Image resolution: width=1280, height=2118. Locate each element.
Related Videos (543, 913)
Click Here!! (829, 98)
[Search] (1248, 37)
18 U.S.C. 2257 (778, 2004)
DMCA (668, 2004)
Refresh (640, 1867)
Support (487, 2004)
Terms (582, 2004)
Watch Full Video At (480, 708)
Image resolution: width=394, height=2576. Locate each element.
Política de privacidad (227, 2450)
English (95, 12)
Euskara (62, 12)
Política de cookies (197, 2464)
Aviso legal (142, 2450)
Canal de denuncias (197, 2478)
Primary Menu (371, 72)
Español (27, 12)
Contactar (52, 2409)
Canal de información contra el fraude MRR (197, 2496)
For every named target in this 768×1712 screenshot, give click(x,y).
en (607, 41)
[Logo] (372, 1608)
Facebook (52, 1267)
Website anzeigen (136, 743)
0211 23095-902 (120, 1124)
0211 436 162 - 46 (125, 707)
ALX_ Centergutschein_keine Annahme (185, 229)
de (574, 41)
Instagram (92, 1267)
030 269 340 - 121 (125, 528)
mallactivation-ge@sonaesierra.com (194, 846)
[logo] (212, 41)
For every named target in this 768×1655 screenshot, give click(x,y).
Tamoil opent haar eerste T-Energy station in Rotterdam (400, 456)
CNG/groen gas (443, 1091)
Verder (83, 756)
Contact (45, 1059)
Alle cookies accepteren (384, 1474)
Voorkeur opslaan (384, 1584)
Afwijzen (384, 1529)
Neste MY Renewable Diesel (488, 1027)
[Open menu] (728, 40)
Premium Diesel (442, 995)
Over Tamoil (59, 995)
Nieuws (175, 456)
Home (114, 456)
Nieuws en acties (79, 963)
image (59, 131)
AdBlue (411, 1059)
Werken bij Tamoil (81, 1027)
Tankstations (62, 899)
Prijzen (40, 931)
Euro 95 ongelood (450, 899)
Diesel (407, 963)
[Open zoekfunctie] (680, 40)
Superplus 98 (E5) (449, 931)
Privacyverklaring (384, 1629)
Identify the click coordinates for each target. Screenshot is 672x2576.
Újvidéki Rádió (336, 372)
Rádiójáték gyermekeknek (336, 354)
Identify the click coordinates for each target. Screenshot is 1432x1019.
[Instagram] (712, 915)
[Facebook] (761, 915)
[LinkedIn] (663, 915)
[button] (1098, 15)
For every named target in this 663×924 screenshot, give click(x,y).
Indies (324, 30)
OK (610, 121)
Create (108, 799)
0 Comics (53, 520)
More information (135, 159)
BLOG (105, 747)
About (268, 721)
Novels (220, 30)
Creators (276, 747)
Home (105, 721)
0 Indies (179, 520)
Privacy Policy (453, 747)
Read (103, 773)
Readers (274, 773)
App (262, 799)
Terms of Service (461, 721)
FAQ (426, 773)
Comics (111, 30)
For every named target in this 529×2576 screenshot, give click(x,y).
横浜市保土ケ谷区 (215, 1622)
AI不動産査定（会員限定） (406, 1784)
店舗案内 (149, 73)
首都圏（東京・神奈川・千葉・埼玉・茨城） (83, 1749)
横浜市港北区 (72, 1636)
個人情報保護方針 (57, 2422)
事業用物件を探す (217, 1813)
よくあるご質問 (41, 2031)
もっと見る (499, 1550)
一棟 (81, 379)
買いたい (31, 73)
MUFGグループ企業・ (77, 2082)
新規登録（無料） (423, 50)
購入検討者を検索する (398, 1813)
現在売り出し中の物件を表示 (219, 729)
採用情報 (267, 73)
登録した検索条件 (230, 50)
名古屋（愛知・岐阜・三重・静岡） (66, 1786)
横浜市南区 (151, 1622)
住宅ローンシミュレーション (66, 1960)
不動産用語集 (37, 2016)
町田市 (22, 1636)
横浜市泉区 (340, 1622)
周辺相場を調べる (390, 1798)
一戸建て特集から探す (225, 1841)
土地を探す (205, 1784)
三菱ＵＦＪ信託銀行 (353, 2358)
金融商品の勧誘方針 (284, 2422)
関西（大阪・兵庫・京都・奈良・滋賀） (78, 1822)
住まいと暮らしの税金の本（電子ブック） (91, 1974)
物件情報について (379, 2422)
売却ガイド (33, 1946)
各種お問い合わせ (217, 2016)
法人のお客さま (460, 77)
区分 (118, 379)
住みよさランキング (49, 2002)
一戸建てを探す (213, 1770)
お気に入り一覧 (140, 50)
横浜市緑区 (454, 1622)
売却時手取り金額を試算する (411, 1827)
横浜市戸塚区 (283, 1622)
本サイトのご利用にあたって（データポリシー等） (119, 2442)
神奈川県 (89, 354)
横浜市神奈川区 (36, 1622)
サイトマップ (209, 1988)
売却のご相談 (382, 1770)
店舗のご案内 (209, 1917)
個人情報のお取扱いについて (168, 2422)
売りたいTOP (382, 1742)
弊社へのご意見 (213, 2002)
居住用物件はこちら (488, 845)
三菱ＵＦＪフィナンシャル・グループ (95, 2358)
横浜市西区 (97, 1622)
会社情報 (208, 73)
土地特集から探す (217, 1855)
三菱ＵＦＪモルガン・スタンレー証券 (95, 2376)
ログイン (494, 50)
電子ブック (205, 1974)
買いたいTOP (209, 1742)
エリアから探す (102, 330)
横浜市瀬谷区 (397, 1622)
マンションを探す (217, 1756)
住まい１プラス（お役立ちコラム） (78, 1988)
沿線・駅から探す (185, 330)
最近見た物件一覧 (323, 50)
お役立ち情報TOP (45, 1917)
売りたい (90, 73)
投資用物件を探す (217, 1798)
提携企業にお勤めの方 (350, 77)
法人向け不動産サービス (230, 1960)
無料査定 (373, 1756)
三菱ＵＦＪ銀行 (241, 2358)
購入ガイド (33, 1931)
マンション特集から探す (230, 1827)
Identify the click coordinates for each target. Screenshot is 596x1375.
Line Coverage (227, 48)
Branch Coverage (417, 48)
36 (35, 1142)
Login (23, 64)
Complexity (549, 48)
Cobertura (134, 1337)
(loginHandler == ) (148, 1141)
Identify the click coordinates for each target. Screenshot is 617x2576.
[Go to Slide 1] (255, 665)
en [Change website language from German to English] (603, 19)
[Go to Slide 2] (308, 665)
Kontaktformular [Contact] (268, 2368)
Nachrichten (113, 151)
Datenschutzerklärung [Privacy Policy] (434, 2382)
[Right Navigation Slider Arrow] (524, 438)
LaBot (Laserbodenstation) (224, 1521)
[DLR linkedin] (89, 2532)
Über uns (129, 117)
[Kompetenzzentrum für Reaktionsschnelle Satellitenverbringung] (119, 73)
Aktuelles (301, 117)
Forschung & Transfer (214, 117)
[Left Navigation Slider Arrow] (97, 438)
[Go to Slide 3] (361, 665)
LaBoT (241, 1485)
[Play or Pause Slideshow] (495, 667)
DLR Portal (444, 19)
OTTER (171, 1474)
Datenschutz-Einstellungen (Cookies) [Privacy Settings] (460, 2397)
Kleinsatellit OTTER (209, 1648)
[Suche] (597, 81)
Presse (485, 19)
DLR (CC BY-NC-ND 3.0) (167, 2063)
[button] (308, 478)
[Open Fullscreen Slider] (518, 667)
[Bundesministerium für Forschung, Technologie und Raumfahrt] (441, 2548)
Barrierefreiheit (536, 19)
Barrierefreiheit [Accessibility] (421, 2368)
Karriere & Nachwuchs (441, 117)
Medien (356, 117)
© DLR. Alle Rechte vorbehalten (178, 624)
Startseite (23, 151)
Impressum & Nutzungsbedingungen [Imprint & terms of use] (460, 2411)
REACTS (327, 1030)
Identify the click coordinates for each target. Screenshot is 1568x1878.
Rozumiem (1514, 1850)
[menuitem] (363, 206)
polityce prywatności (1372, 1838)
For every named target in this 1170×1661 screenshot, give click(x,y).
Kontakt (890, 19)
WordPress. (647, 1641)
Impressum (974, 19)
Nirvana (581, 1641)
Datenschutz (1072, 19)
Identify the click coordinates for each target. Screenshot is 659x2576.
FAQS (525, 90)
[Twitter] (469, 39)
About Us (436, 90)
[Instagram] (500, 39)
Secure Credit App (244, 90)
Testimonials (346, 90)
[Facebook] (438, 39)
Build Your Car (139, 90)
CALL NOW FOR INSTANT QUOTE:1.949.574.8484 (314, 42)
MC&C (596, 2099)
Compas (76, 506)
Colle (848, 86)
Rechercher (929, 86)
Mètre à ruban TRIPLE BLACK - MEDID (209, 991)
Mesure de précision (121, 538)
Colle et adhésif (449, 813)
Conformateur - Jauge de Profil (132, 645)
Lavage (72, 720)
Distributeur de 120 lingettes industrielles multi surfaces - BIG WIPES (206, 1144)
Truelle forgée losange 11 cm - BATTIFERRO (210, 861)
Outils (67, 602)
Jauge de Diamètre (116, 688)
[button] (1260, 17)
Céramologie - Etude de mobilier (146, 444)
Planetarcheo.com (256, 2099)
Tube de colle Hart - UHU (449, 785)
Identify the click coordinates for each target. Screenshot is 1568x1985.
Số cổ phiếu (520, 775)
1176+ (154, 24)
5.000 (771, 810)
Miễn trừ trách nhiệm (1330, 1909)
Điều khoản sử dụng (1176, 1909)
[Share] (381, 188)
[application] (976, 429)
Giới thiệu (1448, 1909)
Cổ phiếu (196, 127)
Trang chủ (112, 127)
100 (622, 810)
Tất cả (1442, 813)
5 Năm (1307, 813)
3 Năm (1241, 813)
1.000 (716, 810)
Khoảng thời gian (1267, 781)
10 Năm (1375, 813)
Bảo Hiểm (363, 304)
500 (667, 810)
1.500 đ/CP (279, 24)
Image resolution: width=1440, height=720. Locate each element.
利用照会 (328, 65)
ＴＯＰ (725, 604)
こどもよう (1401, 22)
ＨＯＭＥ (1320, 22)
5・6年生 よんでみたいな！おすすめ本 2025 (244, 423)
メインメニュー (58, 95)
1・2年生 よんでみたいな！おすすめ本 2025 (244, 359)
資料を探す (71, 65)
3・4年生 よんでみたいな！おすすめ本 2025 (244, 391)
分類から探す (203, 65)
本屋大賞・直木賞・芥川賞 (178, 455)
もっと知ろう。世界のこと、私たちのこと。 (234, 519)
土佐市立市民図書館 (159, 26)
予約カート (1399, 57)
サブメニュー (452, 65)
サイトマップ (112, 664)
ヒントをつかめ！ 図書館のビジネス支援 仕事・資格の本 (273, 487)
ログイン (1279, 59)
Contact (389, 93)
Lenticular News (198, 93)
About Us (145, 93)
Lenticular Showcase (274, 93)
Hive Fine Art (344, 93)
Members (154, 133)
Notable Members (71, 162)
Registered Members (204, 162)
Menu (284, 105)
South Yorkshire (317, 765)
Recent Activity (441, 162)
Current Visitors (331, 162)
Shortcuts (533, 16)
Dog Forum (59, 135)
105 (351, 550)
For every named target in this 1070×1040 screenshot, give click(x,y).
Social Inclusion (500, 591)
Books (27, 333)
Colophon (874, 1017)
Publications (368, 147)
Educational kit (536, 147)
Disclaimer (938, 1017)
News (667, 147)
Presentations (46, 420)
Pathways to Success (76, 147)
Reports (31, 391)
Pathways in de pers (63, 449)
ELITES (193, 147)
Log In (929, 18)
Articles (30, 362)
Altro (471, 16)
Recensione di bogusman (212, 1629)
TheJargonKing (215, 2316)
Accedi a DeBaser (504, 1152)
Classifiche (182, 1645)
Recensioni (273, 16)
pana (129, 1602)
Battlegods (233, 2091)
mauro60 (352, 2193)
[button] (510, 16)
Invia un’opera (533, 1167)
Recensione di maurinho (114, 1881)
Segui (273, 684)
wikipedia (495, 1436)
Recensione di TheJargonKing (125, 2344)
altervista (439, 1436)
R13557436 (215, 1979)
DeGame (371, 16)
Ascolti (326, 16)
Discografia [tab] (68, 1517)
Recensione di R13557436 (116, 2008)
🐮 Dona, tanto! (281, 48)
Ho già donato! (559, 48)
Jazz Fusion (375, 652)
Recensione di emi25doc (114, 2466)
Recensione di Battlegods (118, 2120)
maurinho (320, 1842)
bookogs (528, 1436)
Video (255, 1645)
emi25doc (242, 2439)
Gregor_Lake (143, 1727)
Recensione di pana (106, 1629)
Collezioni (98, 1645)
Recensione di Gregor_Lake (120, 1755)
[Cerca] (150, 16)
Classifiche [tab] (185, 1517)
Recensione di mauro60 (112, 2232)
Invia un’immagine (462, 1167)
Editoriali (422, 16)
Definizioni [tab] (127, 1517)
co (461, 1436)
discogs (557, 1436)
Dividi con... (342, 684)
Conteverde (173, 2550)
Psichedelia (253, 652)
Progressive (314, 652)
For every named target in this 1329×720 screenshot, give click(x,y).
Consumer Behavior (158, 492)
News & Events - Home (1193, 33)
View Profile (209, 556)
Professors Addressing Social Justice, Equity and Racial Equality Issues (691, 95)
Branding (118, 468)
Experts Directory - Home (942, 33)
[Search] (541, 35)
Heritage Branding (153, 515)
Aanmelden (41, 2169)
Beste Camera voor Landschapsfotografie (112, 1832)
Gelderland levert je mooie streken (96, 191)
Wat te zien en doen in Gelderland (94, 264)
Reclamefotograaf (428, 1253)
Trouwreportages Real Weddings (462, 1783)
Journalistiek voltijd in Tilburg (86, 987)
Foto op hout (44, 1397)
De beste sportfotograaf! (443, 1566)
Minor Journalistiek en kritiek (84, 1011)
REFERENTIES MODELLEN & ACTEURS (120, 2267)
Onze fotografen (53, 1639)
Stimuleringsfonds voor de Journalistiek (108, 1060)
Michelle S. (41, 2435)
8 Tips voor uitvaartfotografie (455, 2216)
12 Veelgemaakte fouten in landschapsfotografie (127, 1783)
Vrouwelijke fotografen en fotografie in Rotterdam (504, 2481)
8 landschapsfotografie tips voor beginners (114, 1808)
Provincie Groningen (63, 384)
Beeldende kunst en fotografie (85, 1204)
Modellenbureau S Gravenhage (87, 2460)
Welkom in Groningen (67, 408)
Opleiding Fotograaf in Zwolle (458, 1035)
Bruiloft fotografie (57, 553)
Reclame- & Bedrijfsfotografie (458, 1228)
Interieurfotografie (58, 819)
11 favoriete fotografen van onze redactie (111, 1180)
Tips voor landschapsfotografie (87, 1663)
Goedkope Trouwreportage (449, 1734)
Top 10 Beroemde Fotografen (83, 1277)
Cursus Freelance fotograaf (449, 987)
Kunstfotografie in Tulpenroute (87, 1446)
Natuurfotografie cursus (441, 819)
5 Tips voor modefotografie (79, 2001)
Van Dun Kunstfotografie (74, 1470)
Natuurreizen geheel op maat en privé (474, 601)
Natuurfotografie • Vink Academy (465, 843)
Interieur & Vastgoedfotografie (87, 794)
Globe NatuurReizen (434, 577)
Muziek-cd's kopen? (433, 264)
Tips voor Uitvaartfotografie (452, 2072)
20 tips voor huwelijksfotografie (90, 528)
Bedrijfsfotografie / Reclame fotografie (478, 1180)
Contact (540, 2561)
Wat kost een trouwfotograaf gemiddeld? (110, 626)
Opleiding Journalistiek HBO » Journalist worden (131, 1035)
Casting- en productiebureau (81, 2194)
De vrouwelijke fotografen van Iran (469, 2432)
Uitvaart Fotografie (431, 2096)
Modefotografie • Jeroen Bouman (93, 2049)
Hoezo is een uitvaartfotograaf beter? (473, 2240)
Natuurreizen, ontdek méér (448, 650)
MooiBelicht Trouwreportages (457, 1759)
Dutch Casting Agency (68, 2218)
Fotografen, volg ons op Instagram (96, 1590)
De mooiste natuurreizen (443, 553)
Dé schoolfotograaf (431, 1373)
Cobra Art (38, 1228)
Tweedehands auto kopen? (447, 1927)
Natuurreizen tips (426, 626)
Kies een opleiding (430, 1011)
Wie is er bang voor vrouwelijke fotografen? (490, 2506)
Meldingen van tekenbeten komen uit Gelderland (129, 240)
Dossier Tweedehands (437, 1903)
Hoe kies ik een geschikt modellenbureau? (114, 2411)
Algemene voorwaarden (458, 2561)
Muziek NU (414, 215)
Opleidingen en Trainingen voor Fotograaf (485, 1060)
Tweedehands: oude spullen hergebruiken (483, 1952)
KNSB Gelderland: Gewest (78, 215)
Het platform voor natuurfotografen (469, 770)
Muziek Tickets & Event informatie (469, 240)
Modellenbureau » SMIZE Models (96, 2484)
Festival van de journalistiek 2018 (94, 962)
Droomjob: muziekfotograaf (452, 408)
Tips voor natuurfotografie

§ What to do
Rewrite the data from the line containing "Tweedehands: oude spullen" through the end, swapping "Droomjob" for "Droombaan" and leaving everything else untouched.

§ Result
Tweedehands: oude spullen hergebruiken (483, 1952)
KNSB Gelderland: Gewest (78, 215)
Het platform voor natuurfotografen (469, 770)
Muziek Tickets & Event informatie (469, 240)
Modellenbureau » SMIZE Models (96, 2484)
Festival van de journalistiek 2018 (94, 962)
Droombaan: muziekfotograaf (452, 408)
Tips voor natuurfotografie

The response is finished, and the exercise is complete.